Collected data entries

##############################

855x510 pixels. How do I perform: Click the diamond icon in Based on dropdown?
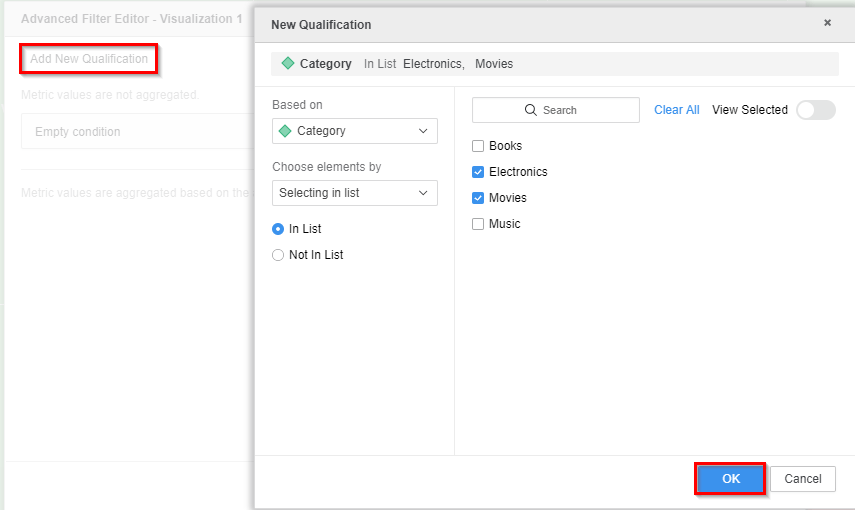pyautogui.click(x=285, y=131)
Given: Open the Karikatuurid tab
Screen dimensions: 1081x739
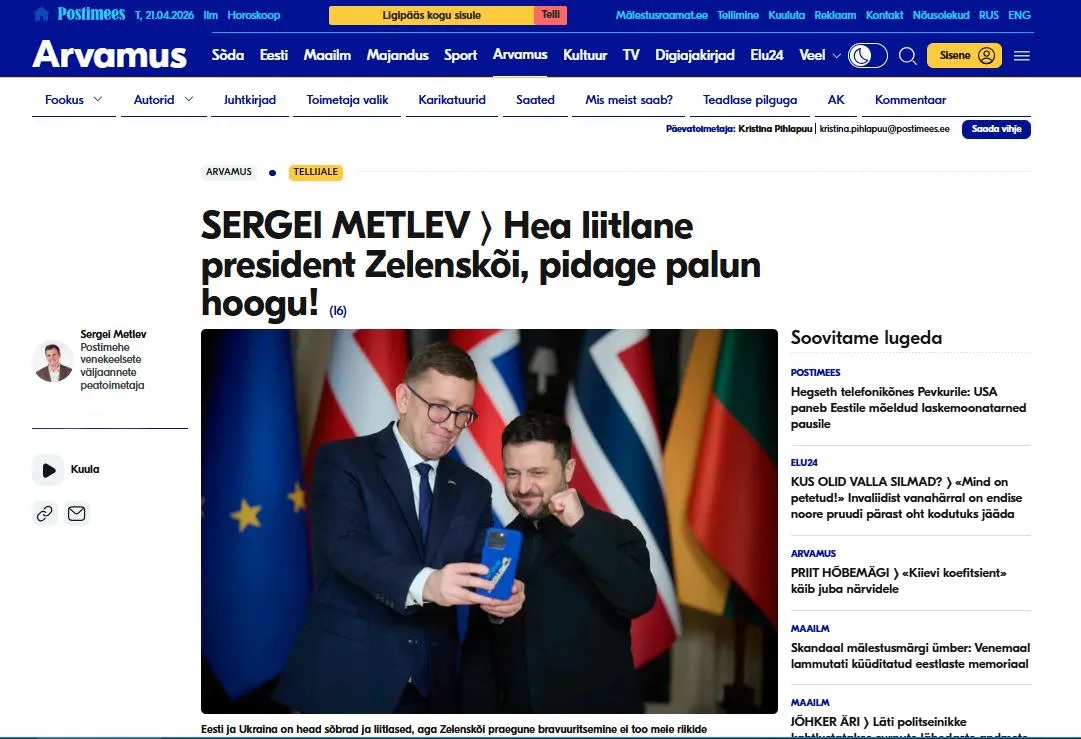Looking at the screenshot, I should [452, 100].
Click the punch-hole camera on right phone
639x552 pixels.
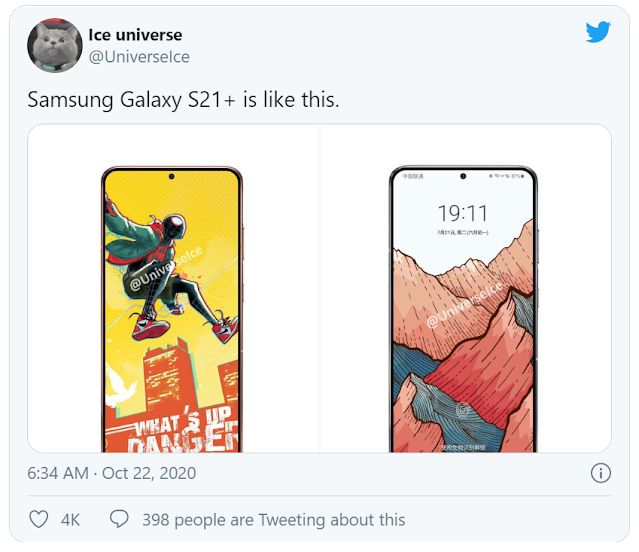click(463, 176)
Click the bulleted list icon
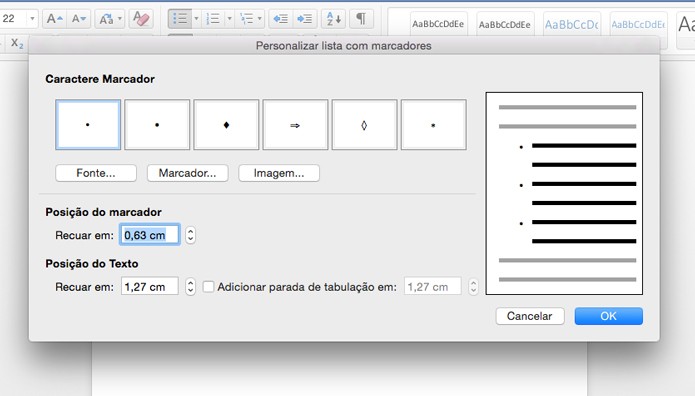This screenshot has width=695, height=396. [180, 19]
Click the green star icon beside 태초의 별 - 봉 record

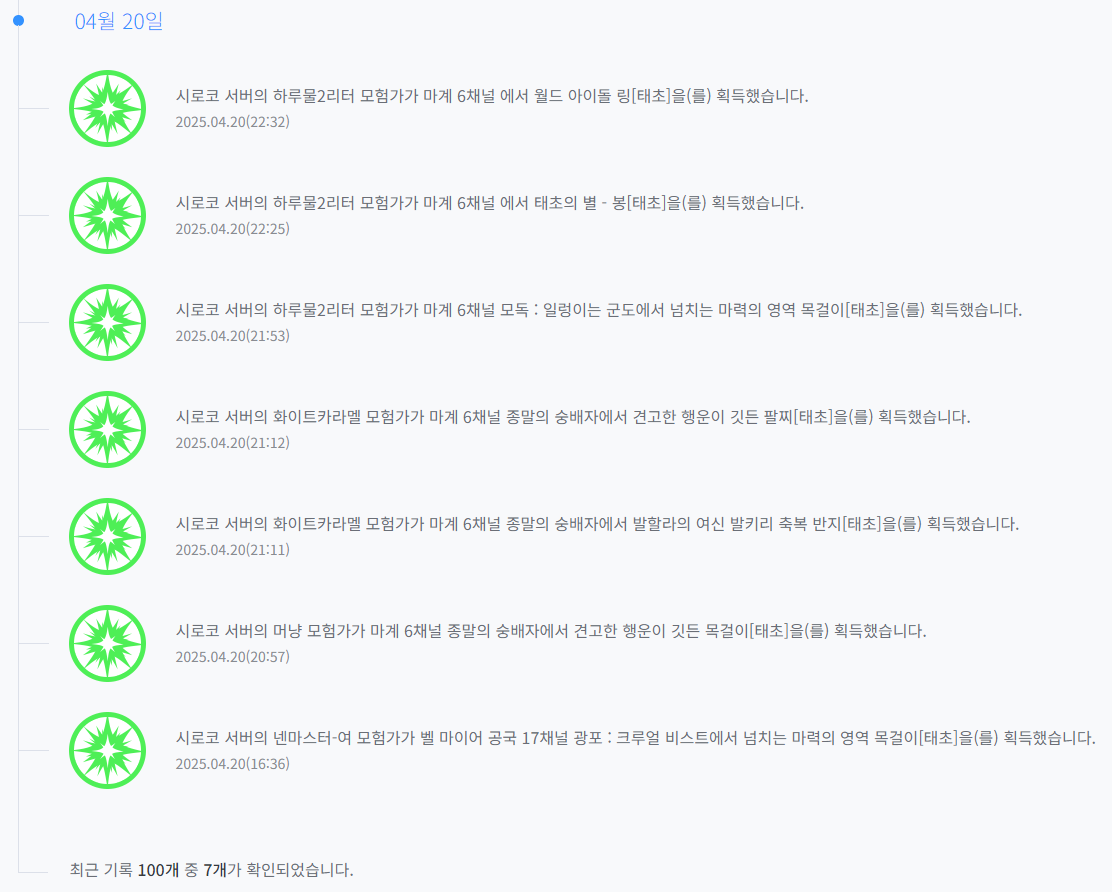pyautogui.click(x=108, y=215)
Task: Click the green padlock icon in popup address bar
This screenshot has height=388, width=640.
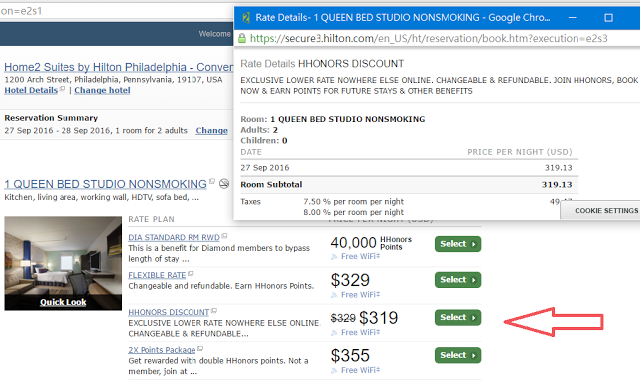Action: [x=242, y=38]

##############################

* _Your objective_: Print, exactly as written, the lines above from the first one to the one containing "Task: Click the". Leave out pictures.

* _Exercise output_:
855x510 pixels. How do I perform: Click the diamond icon in Based on dropdown?
pyautogui.click(x=285, y=131)
Given: Open the Karikatuurid tab
Screen dimensions: 1081x739
Looking at the screenshot, I should [452, 100].
Click the punch-hole camera on right phone
639x552 pixels.
click(463, 176)
Click the bulleted list icon
This screenshot has width=695, height=396. [180, 19]
Click the green star icon beside 태초의 별 - 봉 record

pyautogui.click(x=108, y=215)
Task: Click the green padlock icon in popup address bar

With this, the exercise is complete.